O kim jest "The Unkillable Soldier"? Jak oglądałem teledysk to przypomniały mi się "Przygody dobrego wojaka Szwejka" i ulotka propagandowa rozprowadzona przez C.K. sztab: żołnierz biegł w stronę okopów nieprzyjaciela krzycząc "Niech żyje najjaśniejszy pan". Kiedy granat urwał mu nogi, czołgał się na rękach w stronę okopów nieprzyjaciela, krzycząc "Niech żyje najjaśniejszy pan" Kiedy kolejny granat urwał mu ręce, pełzł w stronę okopów nieprzyjaciela, krzycząc "Niech żyje najjaśniejszy pan". Kiedy kolejny granat urwał mu głowę, głowa toczyła się w stronę okopów nieprzyjaciela, krzycząc "Niech żyje najjaśniejszy pan".

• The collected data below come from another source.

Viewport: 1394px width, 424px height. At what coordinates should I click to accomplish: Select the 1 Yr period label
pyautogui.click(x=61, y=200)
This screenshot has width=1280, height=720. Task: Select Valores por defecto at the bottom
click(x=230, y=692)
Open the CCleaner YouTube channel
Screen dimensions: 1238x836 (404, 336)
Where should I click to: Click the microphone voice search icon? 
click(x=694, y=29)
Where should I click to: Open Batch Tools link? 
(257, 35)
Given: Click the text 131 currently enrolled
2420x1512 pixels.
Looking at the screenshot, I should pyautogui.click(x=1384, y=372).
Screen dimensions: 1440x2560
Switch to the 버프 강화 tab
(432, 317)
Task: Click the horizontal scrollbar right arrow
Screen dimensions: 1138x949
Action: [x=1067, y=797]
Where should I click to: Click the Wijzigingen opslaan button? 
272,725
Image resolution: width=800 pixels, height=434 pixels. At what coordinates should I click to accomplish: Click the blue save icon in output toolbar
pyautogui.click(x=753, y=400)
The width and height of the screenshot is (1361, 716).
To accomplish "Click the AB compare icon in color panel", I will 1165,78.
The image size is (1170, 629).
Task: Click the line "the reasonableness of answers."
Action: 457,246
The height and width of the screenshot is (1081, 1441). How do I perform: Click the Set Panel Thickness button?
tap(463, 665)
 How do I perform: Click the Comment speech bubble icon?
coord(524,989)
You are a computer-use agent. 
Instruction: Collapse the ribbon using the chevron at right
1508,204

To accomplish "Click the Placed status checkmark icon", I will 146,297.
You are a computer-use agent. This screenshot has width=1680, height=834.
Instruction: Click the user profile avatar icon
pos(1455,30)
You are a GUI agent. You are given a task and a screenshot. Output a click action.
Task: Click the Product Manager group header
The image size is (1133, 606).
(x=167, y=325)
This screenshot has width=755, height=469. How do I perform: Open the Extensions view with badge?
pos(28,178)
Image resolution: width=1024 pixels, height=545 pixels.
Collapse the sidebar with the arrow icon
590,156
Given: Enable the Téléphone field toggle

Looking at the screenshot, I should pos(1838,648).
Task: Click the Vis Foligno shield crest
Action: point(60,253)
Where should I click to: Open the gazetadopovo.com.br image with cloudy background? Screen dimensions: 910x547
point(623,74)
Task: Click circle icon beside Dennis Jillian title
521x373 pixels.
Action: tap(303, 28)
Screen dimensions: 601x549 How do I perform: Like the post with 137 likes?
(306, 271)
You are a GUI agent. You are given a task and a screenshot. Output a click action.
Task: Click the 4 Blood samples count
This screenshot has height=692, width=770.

Kto nie wierzy w cuda, ten nie jest realistą - Dawid Ben Gurion

#72 Kovalsky

Kovalsky
  • Pancerni
  • 115 postów
  • Skąd:Wrocław

Napisany 14 lutego 2022 - 06:18

To jest ten kawaler o którym jest The Unkillable Soldier. W sumie patrząc na listę obrażeń przypomina bardziej doświadczonego Space Marine niż człowieka xD 

EDIT: Ten moment kiedy link się nie skopiował..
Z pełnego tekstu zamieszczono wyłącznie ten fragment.